Do your best. Some of the questions may seem hard, but keep trying and don’t give up.
Answer questions completely.
Check to be sure you have not skipped anything.
Do not let other test takers distract you – it makes no difference who finishes first or last.
If you finish early, go back and proof your answers again. But don’t change anything unless you are sure. Studies show that the first answer you choose is usually the right one.
Tips for Parents
* Talk to the teachers. Find out when the tests are scheduled and whether there are any weak areas where your child needs extra help.
* Set your own standards. Make sure your child knows it's important to take the test seriously, follow the rules, and do his or her best.
* Are you ready? Check to make sure your child has the correct kind of pencils, calculator, or other supplies needed for the test.
* Early to bed. A good night's sleep is very important the night before a big test. Most children need at least 10 hours of sleep to perform their best.
* Prepare a good breakfast. Test morning is not the time for a high-sugar snack -- or no breakfast at all. A nutritious and filling breakfast is a must.
* Keep things in focus. Standardized tests are just one of the ways that schools evaluate children's abilities. Don't believe, or let your child believe, that poor test results mark him or her as a failure.
Tips for Students
* Relax. Try not to be too nervous before the test. Take a few deep breaths. Close your eyes for a moment and tell yourself to just stay calm and focused.
* Ask ahead. Find out beforehand if you're expected to finish the entire test. Many timed test have far more questions than most students will be able to answer in the time allowed.
* Listen Up! Pay close attention to the teacher's instructions and carefully read the test instructions to make sure you understand exactly what you are supposed to do.
* On your mark, get set - whoa! There's no need to rush, so take your time before answering each question.
* Watch out for tricks. On multiple choice tests, consider all the choices before selecting the one best answer. Beware of choices that are close to the right answer - but aren't.
* Keep track. Make sure that you match the number of your answer to the question number on your answer sheet. When answering question #3, fill in the #3 circle on the answer sheet.
* Doodle bugs. Completely erase incorrect or accidental pencil marks so the sensor doesn't record them as answers.
* Double jeopardy. Make sure you haven't accidentally filled in two answers for the same question.
* Move on. If you are having a hard time with one question, leave it and go on to the other questions. Come back later to the hard one - if there's time.

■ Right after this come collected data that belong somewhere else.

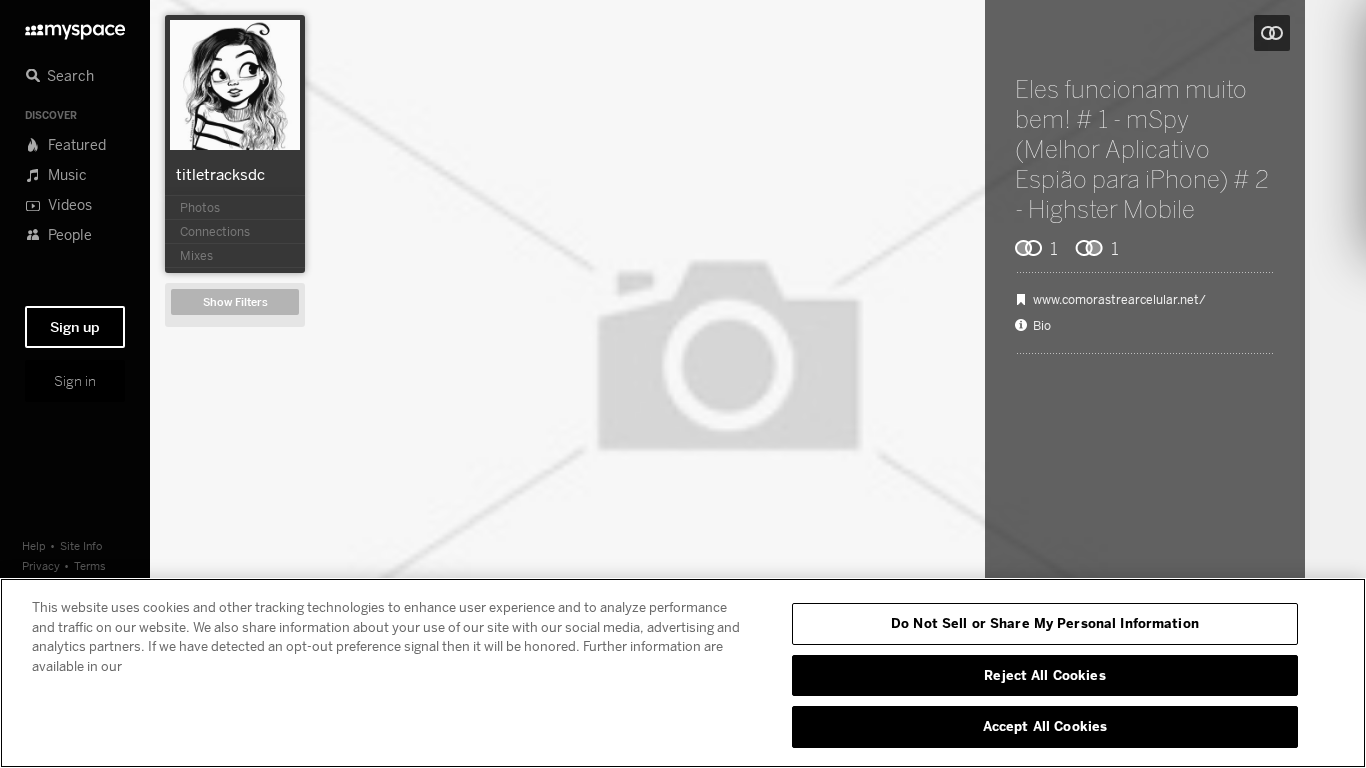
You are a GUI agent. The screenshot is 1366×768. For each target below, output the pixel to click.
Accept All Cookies (1045, 726)
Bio (1042, 326)
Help (34, 545)
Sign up (75, 327)
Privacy (41, 565)
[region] (683, 673)
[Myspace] (75, 26)
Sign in (75, 381)
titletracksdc (220, 174)
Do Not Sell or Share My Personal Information (1045, 623)
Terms (90, 565)
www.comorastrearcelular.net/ (1119, 300)
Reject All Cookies (1044, 675)
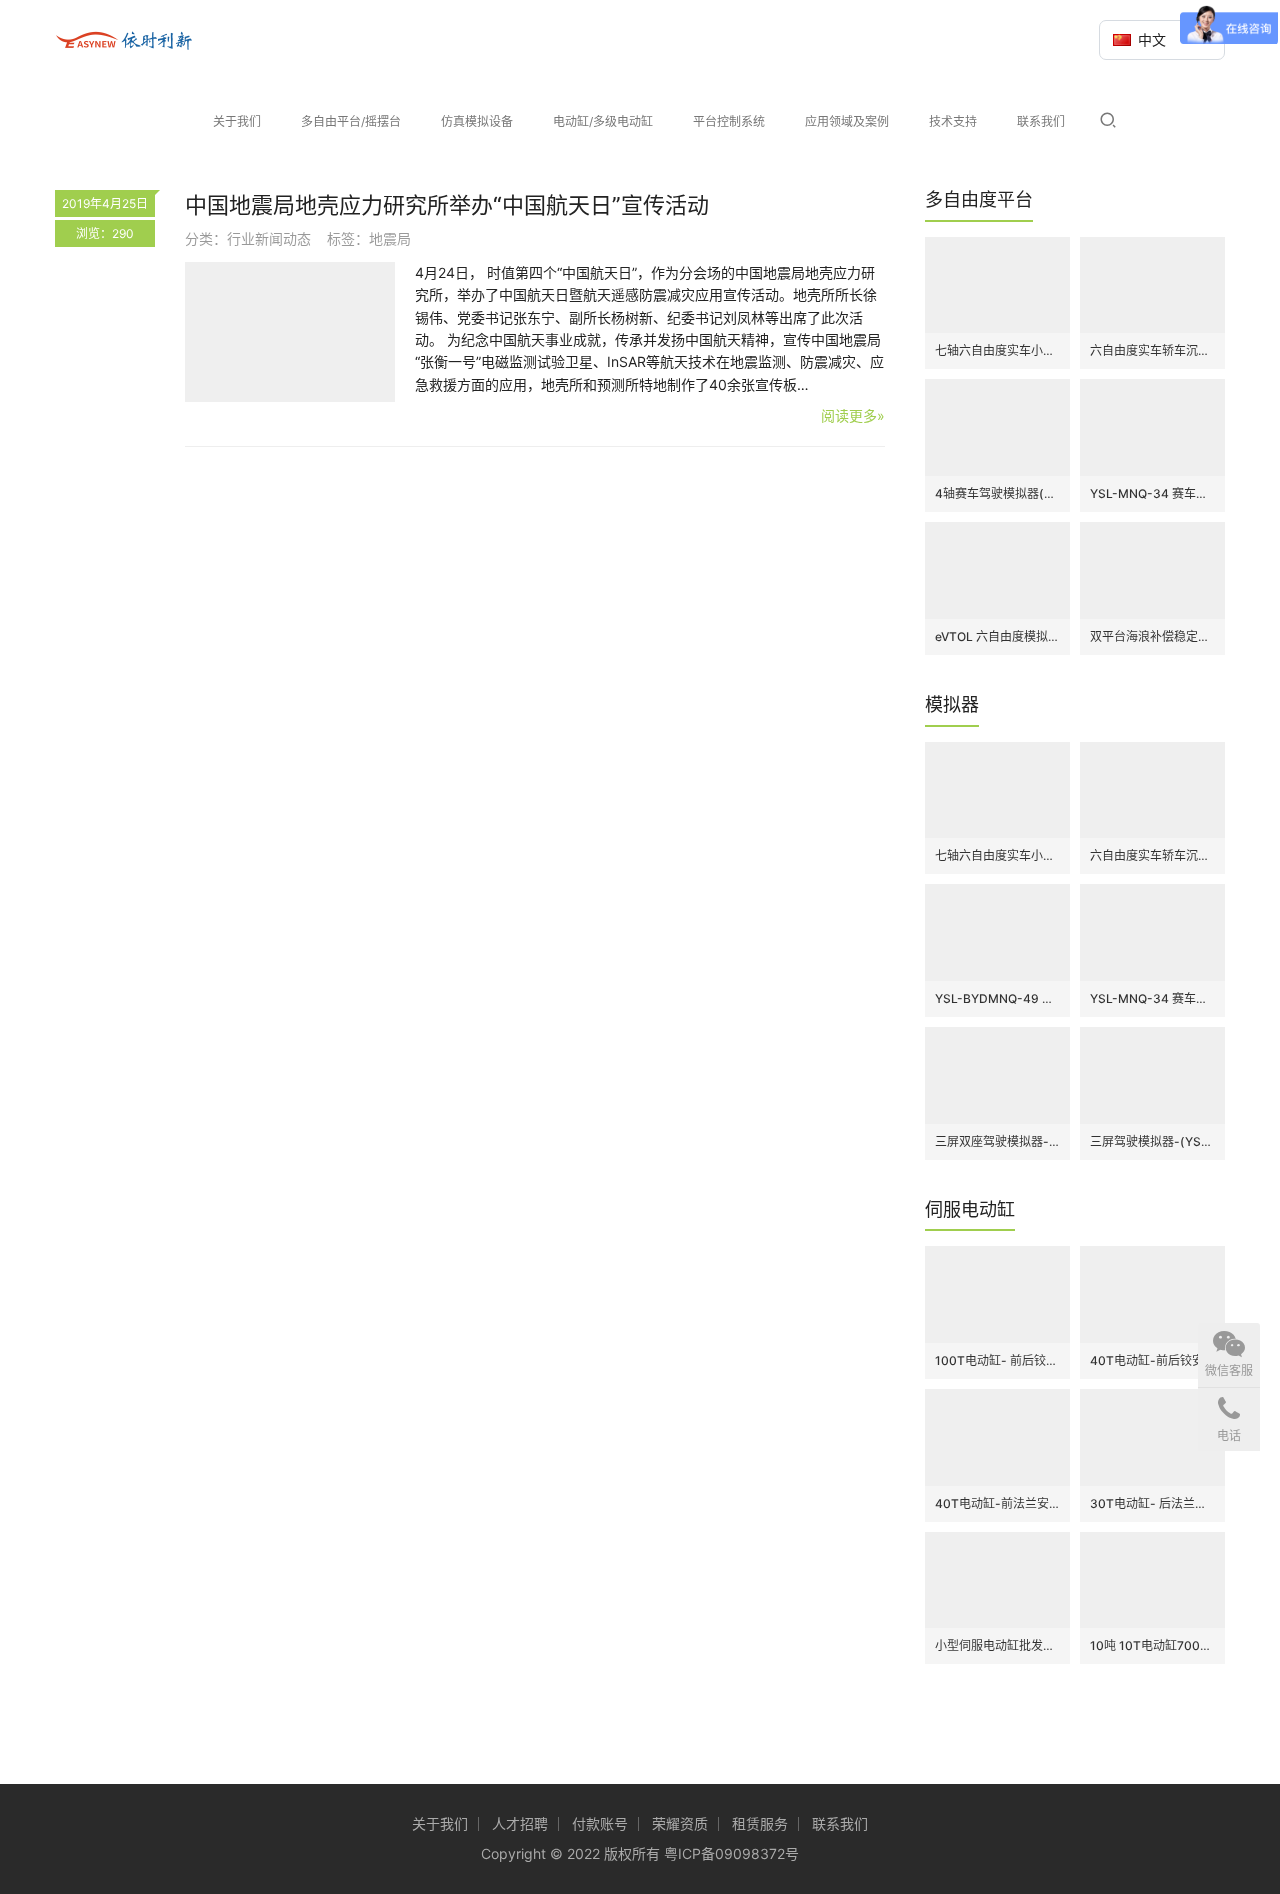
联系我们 (1041, 121)
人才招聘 (520, 1823)
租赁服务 (760, 1823)
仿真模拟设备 (477, 121)
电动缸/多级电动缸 (603, 121)
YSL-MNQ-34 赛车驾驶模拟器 (1152, 493)
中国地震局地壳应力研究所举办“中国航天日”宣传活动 (447, 205)
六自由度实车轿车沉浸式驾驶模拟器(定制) (1152, 350)
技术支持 (953, 121)
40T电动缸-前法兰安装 (997, 1503)
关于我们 (237, 121)
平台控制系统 (729, 121)
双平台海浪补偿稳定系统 (1152, 636)
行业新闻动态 (269, 238)
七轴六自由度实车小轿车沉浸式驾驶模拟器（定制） (997, 350)
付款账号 (600, 1823)
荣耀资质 (680, 1823)
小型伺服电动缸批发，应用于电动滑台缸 (997, 1645)
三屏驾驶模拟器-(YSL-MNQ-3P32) (1152, 1141)
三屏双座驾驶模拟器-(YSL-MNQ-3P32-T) (997, 1141)
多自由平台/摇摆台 (351, 121)
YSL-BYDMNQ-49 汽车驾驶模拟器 (997, 998)
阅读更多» (853, 415)
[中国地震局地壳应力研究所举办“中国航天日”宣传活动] (290, 332)
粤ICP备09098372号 (731, 1853)
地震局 (390, 238)
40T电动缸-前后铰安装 (1152, 1360)
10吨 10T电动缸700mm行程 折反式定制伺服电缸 (1152, 1645)
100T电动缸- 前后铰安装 (997, 1360)
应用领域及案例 (847, 121)
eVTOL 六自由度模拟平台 (997, 636)
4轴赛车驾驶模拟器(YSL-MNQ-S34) (997, 493)
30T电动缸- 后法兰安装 (1152, 1503)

* Change it. As a rule, you should stick with your first answer. But if you've thought about it afterward, and now think that another answer is better, go ahead and change it.
One of the best things about standardized tests is that when they're over, they're over! The best thing to do after a test, for both parents and students, is to breathe a big sigh of relief - and then celebrate!!!!!

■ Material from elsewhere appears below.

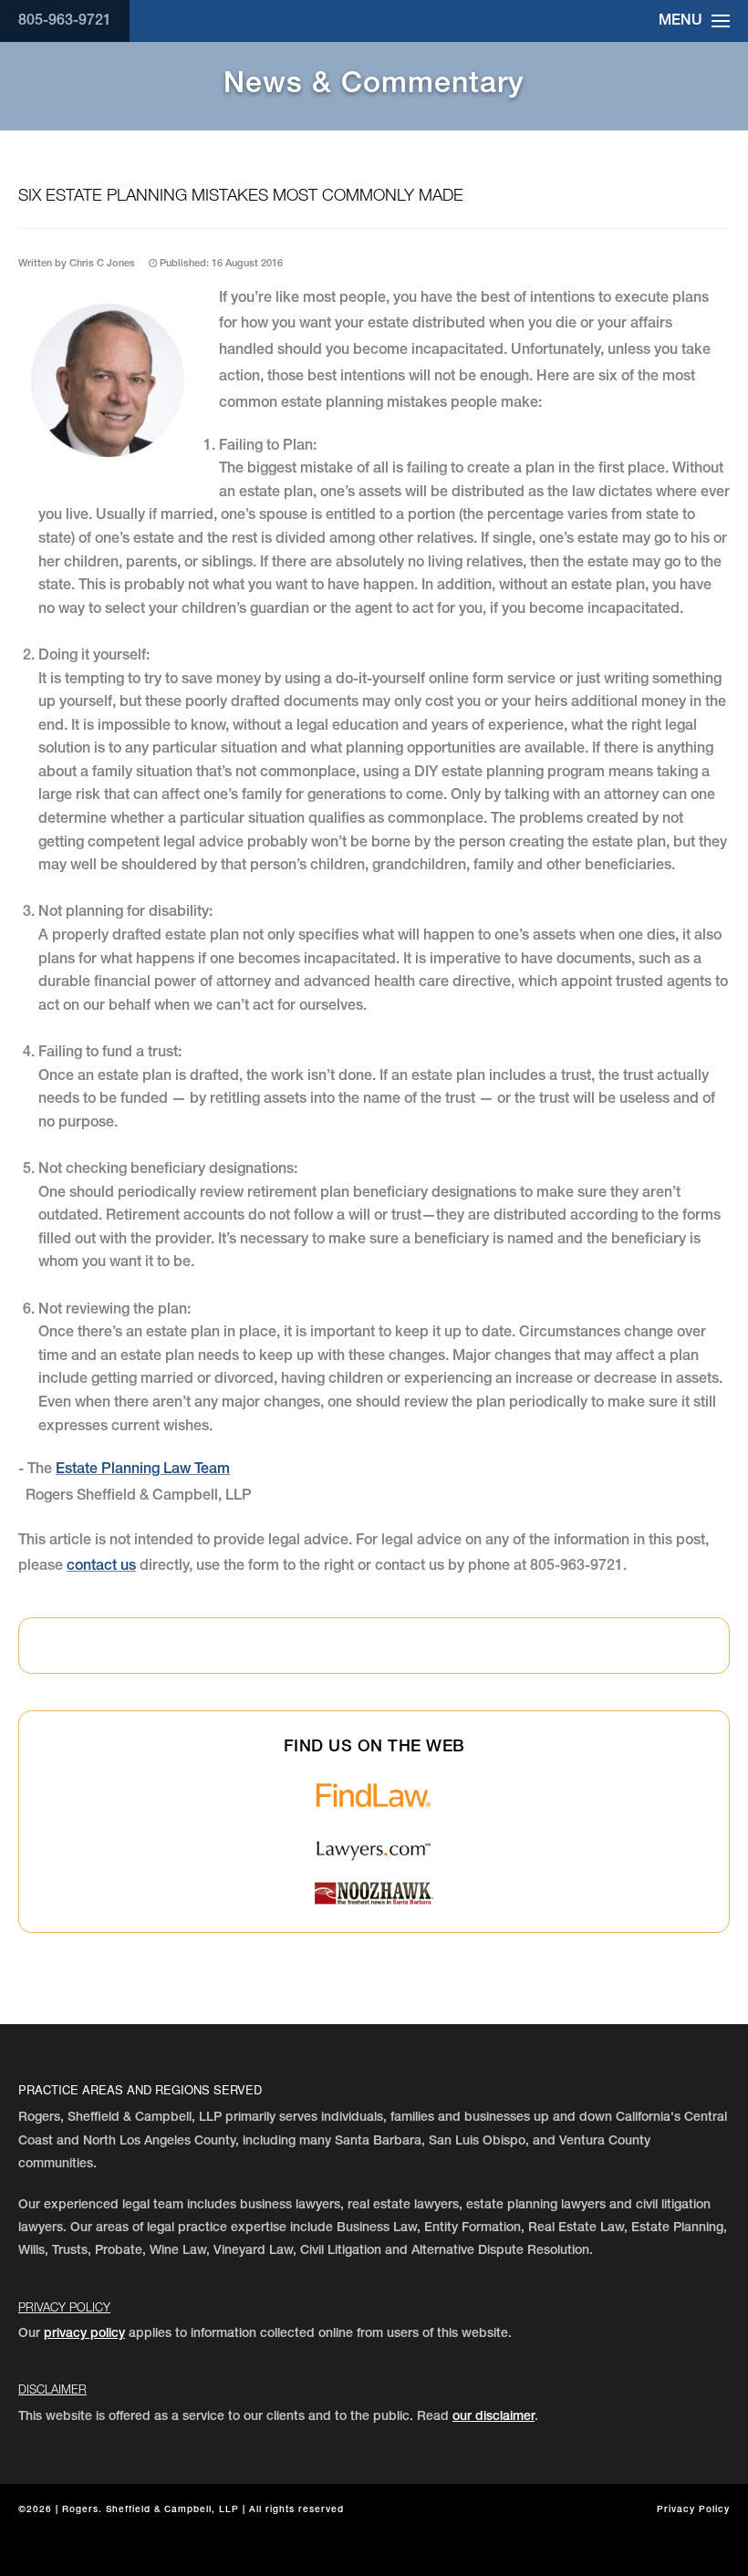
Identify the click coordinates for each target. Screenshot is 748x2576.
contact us (101, 1567)
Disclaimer (52, 2389)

Practice Skills at Home: There are a number of skills that you can easily incorporate into your home routine.
When reading a book or watching a television show or a movie, ask your child to repeat the plot, the story’s characters (including the main character), and the setting. Ask him to retell what happens in the beginning, middle, and end. After you read a book together, ask him questions about what happened.
Work on increasing your child’s vocabulary by using and defining more difficult words in everyday speech. Use a dictionary to check the meaning. Practice using antonyms and synonyms. Have your child become proficient at alphabetical order by organizing materials that way – books, kitchen supplies, videos, etc.

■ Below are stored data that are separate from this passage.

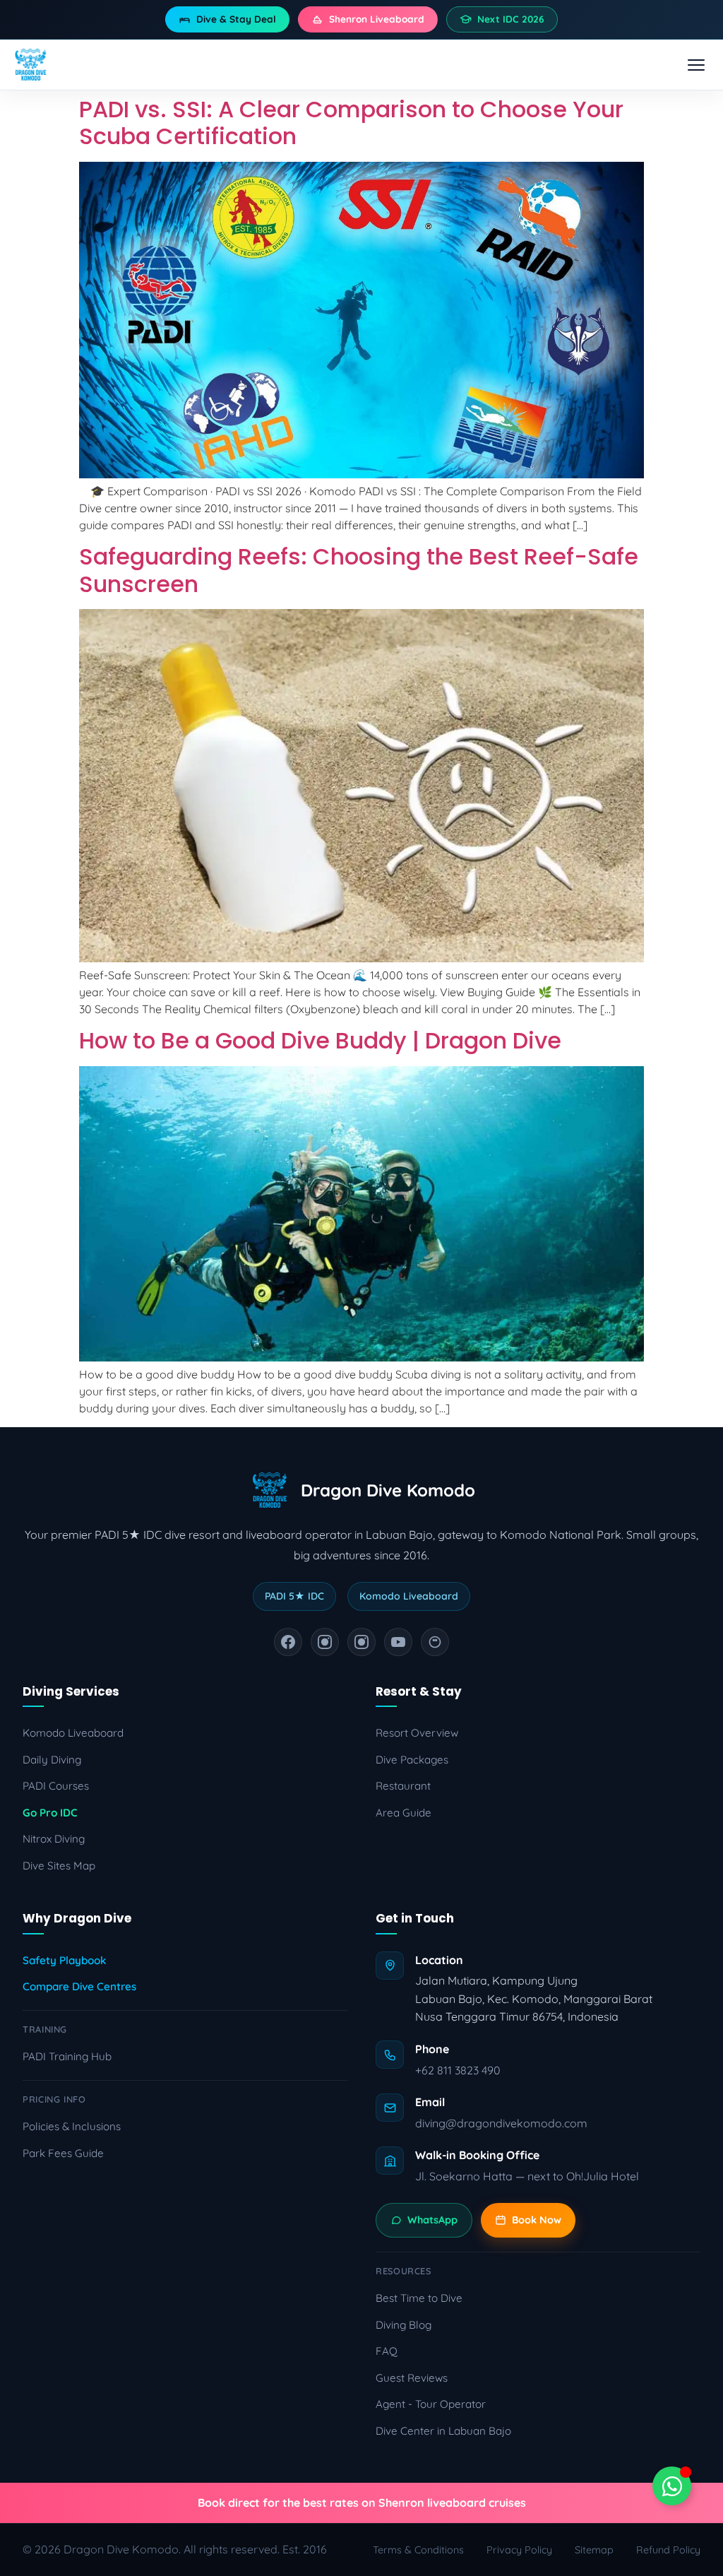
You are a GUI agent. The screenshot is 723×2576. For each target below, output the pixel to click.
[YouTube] (398, 1642)
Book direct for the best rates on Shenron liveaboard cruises (362, 2502)
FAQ (387, 2351)
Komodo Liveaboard (73, 1732)
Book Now (536, 2220)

The writing portion of standardized tests usually asks children to respond to a writing “prompt”. This prompt is meant to structure their ideas. You may also want to review basic punctuation and capitalization.
Rather than concentrating solely on computation, standardized math tests usually involve spatial skills, patterns, and sequencing. Encourage your child to learn to count by twos, threes, and fives. Create graphs based on family activities and practice reading graphs together. Practice time and money concepts.